-- Start PASSAGE TO READ --

The overall conformance of a scale to a harmonic series was then determined by calculating the mean percentage similarity of the dyads in the scale in question (Figure 3). Using the mean as an index of similarity between a scale and a harmonic series implies that all possible dyads in the scale are equally relevant. Although in contemporary Western music any two notes in a scale can, in principle, be used together in melody or harmony, in traditional Western voice-leading and in other musical systems (e.g., classical Indian) particular tone combinations are avoided or prohibited [22][24], [25], [26]. Nonetheless, there is no universal rule that describes which intervals might be more important in a scale than others; thus we treated all intervals equally.

-- End PASSAGE TO READ --
-- Start SOURCE DATA --

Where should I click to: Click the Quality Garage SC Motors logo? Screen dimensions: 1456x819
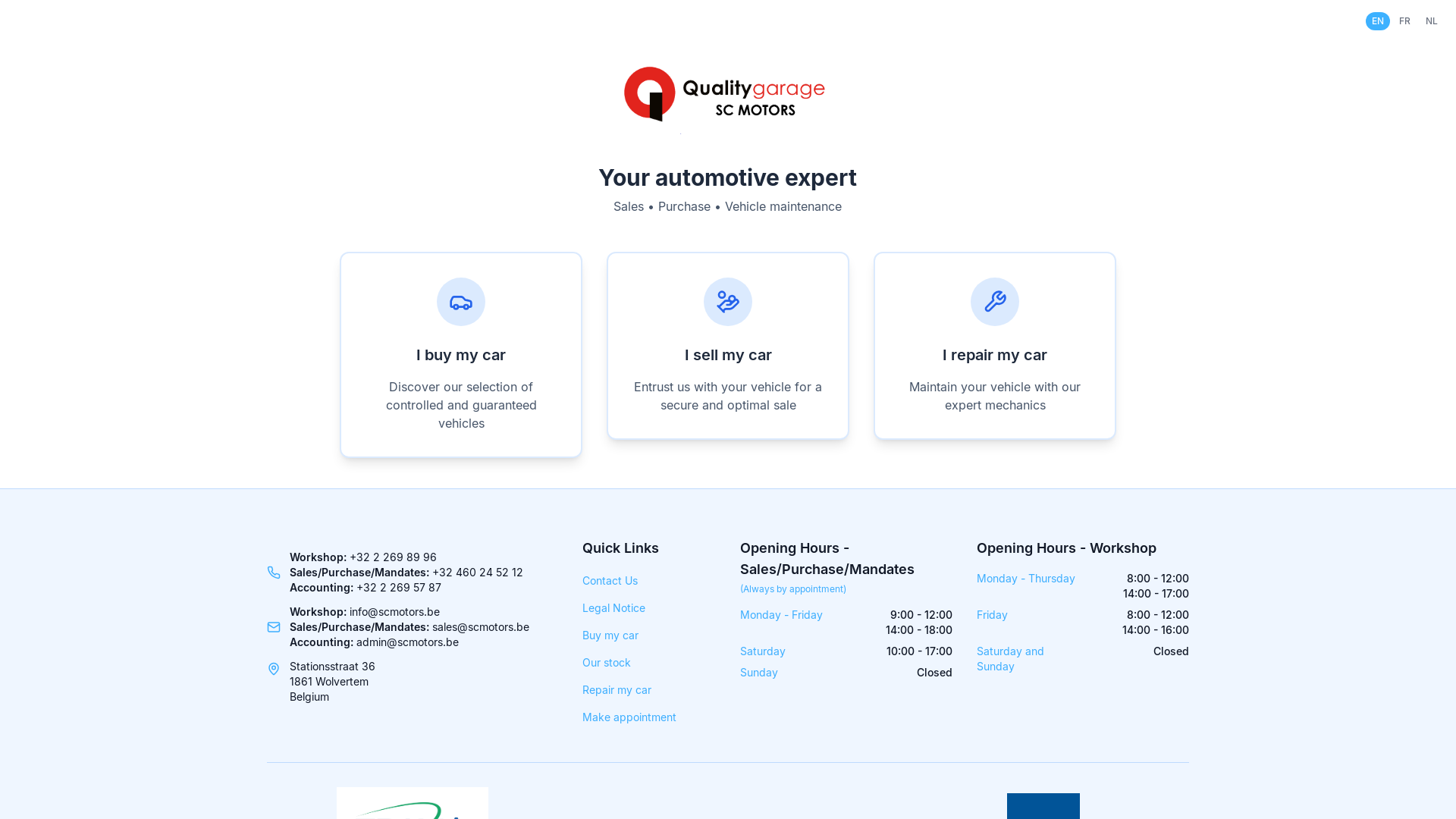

-- End SOURCE DATA --

— YOUR TASKS —
(A) Answer these questions from the passage on scales and the harmonic series:
(i) How was the overall conformance of a scale to a harmonic series determined?
(ii) Apart from traditional Western voice-leading, which musical system is named as one in which particular tone combinations are avoided or prohibited?
(iii) How were all intervals treated?
(B) Output word for word the stretch of the passage on scales and the harmonic series from "The overall conformance" through "all intervals equally.".
(C) Pick up the passage on scales and the harmonic series after its last sentence and keep writing it.

— REPLIES —
(A)
(i) By calculating the mean percentage similarity of the dyads in the scale.
(ii) Classical Indian music.
(iii) Equally.

(B)
The overall conformance of a scale to a harmonic series was then determined by calculating the mean percentage similarity of the dyads in the scale in question (Figure 3). Using the mean as an index of similarity between a scale and a harmonic series implies that all possible dyads in the scale are equally relevant. Although in contemporary Western music any two notes in a scale can, in principle, be used together in melody or harmony, in traditional Western voice-leading and in other musical systems (e.g., classical Indian) particular tone combinations are avoided or prohibited [22][24], [25], [26]. Nonetheless, there is no universal rule that describes which intervals might be more important in a scale than others; thus we treated all intervals equally.

(C)
So they acknowledge that their methodology is inaccurate for Western music, and probably for non-Western music, and then they go ahead and use the methodology anyway? Seriously? The problem with a one-size-fits-all approach is that it doesn't accurately represent how the sales were/are used within their cultures, so it doesn't tell us how congruent with the harmonic series the culture's actual body of music is. If you want to find a culture's musical congruency to the harmonic series, look at actual representative pieces of music from those cultures and use those actual pieces of music to generate your intervals. If you want to then draw conclusions about scales based on the pieces that use those scale, go ahead, but intervals within a scale are not equally used. You cannot treat them as equally used. I don't care if dealing with this is difficult. Not dealing with it means that your results will be inaccurate, and you won't know how inaccurate.

Probably the most useful thing (in terms of Western music) that we can get out of this is that the intervals possible in the Western diatonic collection (i.e. all of the modes collectively) are relatively congruent with the overtone series. And even that doesn't tell us anything that we didn't already know. Music theorists have been obsessed for centuries with mathematically simple intervals -- which is to say, intervals that are congruent with the harmonic series. I won't even get into the fact that early Western modes aren't really even the same things as the modes they looked at in the study.

I don't know how well the study deals with non-Western musics since I'm not as familiar with them, but I expect similar issues to be present with them.

Where's Gario? I'd be interested in what he thinks of the study.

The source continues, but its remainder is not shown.